On the theater season’s unofficial opening night last Friday, two friends convened to celebrate another year together.

Frog and Toad were happier than ever. And so was their company, a room of eager young eyes and giggly open mouths. (And a few furry friends.) It was a chance to mark the year and a kickoff to the next.

Theatre of Youth’s “A Year with Frog and Toad” is exactly that warm sentiment. That it echoed the sentiment of the evening’s Curtain Up festivities didn’t hurt the mood, either. The children got their reminder, and so did the adults.

Michael Walline returns to direct this favorite musical, last seen on TOY’s stage eight seasons ago. This time, Walline also choreographs.

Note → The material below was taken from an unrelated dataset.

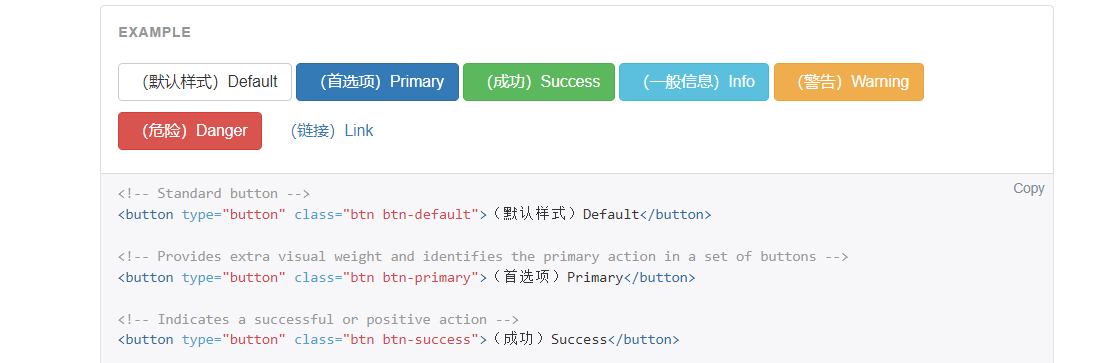Click the red Danger button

Previous star Bobby Cooke reprises his role as Toad, and he is joined by Jacob Albarella’s Frog, and Kelly Copps, Arin Lee Dandes and Michael Zito as a slew of animal friends.

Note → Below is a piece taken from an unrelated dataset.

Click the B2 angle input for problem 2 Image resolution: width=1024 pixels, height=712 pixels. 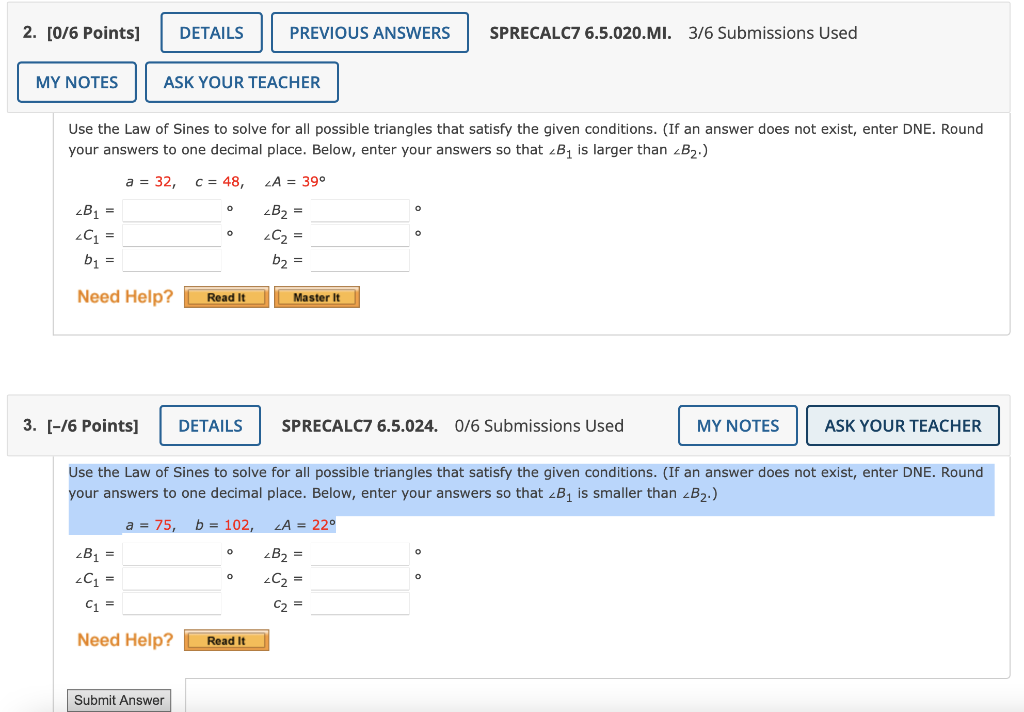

The show is an adorable take on the Arnold Lobel children’s book, a classic among generations. It poses wonderful questions about the time we spend and the time we waste. If there’s one construct that would seem elusive to little ones, it’s this, and it plants the seeds for future discoveries of value, priority, friendship and commitment.

When we meet these two, they’re getting ready for spring. Toad is a worrier, unable to keep his alarm clock intact or his latent loneliness at bay – he’s never gotten any mail, and he feels just awful about that. It’s understandable; a handwritten letter is worth gold today, a gift that’s never gone out of fashion. Frog, on the other hand, is more resolute. His garden is active and maintained, his bed is made and blankets folded, and his attention to detail pays him back in dividends.

Put these opposing, yet loving, personalities together, and you get a year of trials and lessons – “experiences,” as some diplomatic parents might call them.

Cooke is suitably adorable as the worrisome Toad. He never quite whines, but he expresses disappointment in his own mild sloppiness. Cooke does this kindly, so as to not be intolerable. It would seem he could use another day off to get his things in order, starting with a repaired alarm clock.

He loves his friendship with Frog, whom Albarella fits like a glove. Frog might remind parents of obsessive Niles Crane from television’s “Frasier,” with his quiet, near-obsessive routine and frankness. But Albarella is mild-mannered, soft and never close to a narcissist. Each role needs these lines drawn, or else their friendship would seem co-dependent and ill advised. In these actors’ hands, they are loving, capable and kind, if sometimes incongruous, and even more rarely at odds.

As their supportive network of friends, Copps, Dandes and Zito bring much charm and splash to the lily pad. Together, they bookend the show as lavish, character-drawn Birds, flying south for the winter and returning by show’s end. Dandes is especially personable as Mouse, dressed (by costumer Barbara Priore) as a sleek Parisian, much in the same way her and Copps’ Moles don full-length fur coats. These are some stylish rodents.

But Zito’s adorable Snail, with the mail, makes the biggest impression. When concerned Frog decides to send Toad a letter, filling his heart and mailbox with something unexpected, Snail naturally takes forever – a whole year – to deliver the goods.

When Zito appears, charting his glacial progress across the pond, his flimsy running-in-place moves elicit big, deserved laughs. What hilarity can ensue from two fast-moving forearms.

Walline put tailored touches all over this production. His choreography is traditionally Wallinian, matching the music’s vaudevillian panache with follies-like flair. But closer to the heart: A reminder that in every year, we have ups and downs, routines and tasks, givings and misgivings, and the chance to commemorate our time together and reaffirm the things that matter most.


Four stars

What: “A Year With Frog and Toad”

Presented by: Theatre of Youth

Where: Allendale Theatre, 203 Allen St.